Matrix metalloprotease-1 (MMP1) has been implicated in many human disease processes, however the lack of a well characterized murine homologue has significantly limited the study of MMP1 and the development of MMP-targeted therapeutics. The discovery of murine Mmp1a in 2001, the functional mouse homologue of MMP1, offers a valuable tool for modeling MMP1-mediated processes in mice. Variation in physiologic expression levels of Mmp1a in mice as compared to MMP1 in humans highlights the importance of understanding the similarities and differences between the homologues.
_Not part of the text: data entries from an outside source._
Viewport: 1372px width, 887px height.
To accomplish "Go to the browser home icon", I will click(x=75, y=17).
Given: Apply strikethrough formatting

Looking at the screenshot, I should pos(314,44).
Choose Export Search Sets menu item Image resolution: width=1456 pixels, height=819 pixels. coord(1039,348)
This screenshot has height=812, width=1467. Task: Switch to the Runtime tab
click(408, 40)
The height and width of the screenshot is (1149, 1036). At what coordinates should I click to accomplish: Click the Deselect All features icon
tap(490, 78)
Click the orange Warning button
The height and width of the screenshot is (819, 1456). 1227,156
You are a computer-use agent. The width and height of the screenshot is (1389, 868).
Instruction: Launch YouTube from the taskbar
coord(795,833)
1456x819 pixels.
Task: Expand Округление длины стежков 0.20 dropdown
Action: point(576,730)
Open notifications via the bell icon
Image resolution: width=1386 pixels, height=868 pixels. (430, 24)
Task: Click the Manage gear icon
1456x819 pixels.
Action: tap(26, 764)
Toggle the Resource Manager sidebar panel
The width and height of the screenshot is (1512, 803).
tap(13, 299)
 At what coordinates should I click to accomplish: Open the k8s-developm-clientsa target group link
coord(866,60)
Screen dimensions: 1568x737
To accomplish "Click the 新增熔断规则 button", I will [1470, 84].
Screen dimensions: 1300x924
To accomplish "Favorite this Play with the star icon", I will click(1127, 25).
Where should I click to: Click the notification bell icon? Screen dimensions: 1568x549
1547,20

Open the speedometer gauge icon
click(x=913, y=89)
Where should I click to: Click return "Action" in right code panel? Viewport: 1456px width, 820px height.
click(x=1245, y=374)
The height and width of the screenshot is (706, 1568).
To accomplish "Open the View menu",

Recent studies have demonstrated tumor growth-, invasion-, and angiogenesis-promoting functions of Mmp1a in lung cancer models, consistent with the analogous functions observed for human MMP1. Biochemical investigations have shown that point mutations in the pro-domain of mouse Mmp1a weaken docking between the pro- and catalytic domains, generating an unstable zymogen primed for activation. The difficulty to effectively maintain Mmp1a in the zymogen form may account for the tight control of Mmp1a expression and reduced expression in normal tissue as compared to inflammatory states or cancer. This discovery raises important questions about the activation mechanisms and regulation of the MMP family in general.

Fig. 1

Homology of MMP1 and Mmp1a. A: Chromosomal location of MMP1 (upper) and Mmp1a (lower) in the MMP rich locus of humans and mice respectively. B: Percent similarity of mammalian MMP1 homologue protein sequences. Percentage determined by Clustal sequence alignment using the Meg Align program.

Fig. 2

Generalized schematic of MAP kinase signaling demonstrating the points of pathway activation for cancer models shown to overexpress Mmp1a.

Fig. 3

The prodomain of MMP1/Mmp1a. A: Sequence alignment of the human MMP1 (upper) and mouse Mmp1a (lower) prodomain (excluding the first 12 non-helix residues). The F70-L67 substitution is highlighted. Arrows illustrate cleavage sequence of pro-MMP1 activation. B: Cartoon representation of the MMP1/Mmp1a prodomain interaction with catalytic domain. Arrows illustrate cleavage sequence of pro-MMP1 activation. C: Structural model representing the prodomain (yellow) and catalytic domain (blue) of MMP1/Mmp1a. The hydrophobic interaction of human prodomain F⁷⁰ (green) and mouse L⁶⁷ (red) with catalytic domain H²²⁵S²²⁶S²²⁷ and F²³⁴P²³⁵ (green) are highlighted.